----- Dataset records

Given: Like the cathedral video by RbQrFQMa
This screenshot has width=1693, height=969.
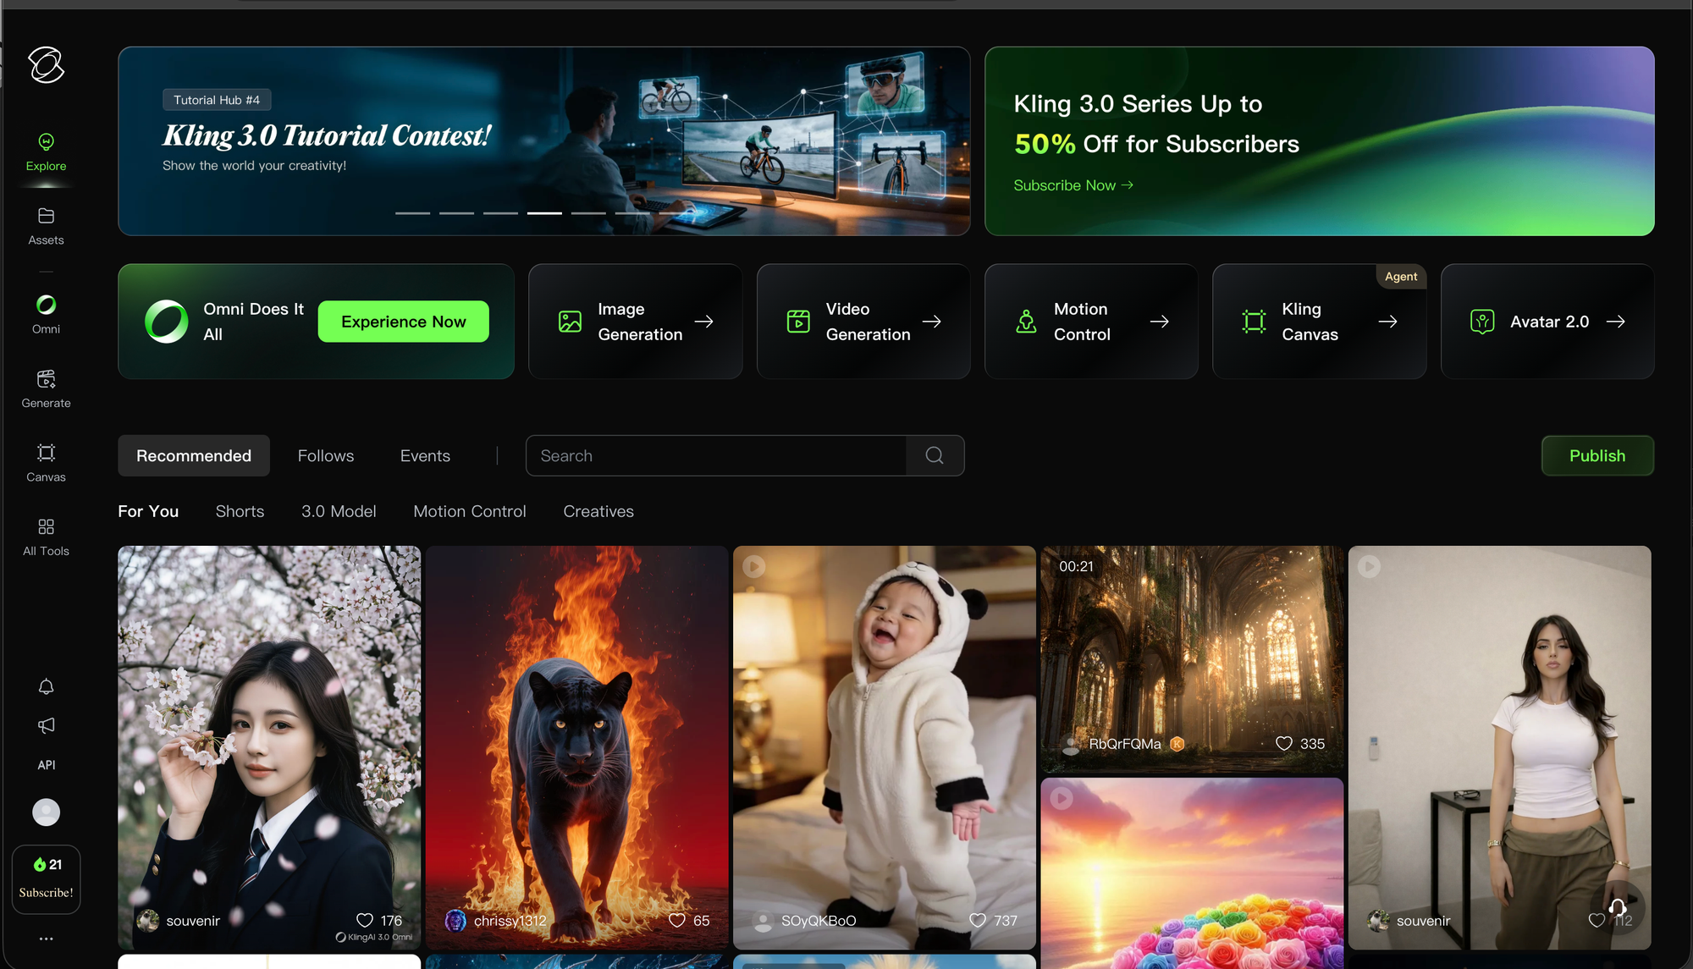Looking at the screenshot, I should click(x=1284, y=743).
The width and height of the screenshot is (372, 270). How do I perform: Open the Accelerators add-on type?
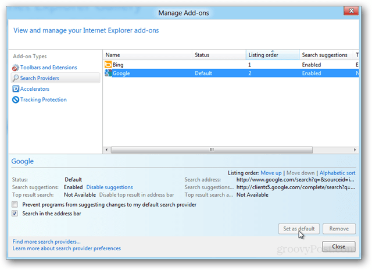[35, 89]
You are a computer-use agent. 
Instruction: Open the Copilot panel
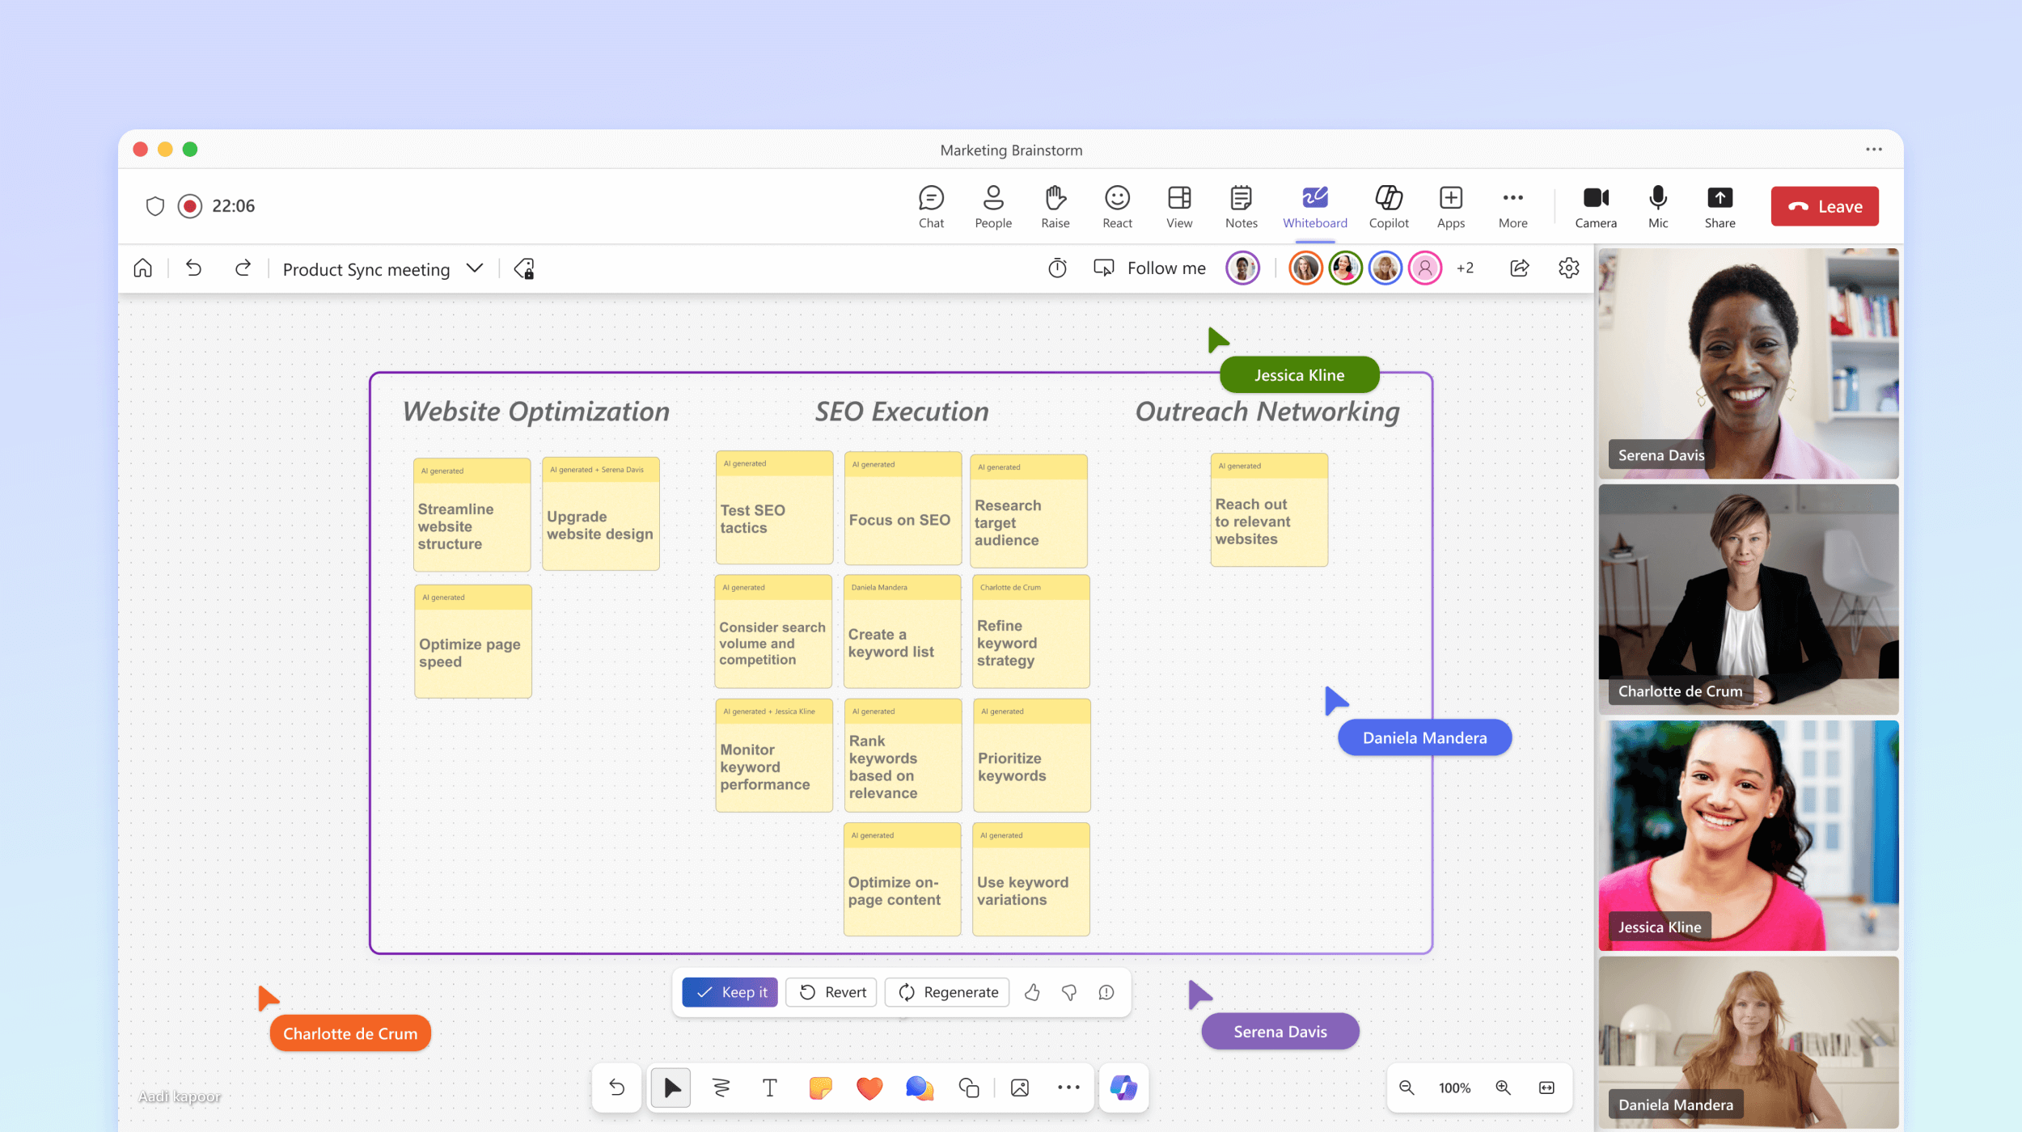1387,205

----------

What is asked: Write out every one of the rows above word for word, omitting the pictures.

Output for this task:
Given: Like the cathedral video by RbQrFQMa
This screenshot has width=1693, height=969.
Looking at the screenshot, I should click(x=1284, y=743).
The width and height of the screenshot is (372, 270). How do I perform: Open the Accelerators add-on type?
[35, 89]
You are a computer-use agent. 
Instruction: Open the Copilot panel
1387,205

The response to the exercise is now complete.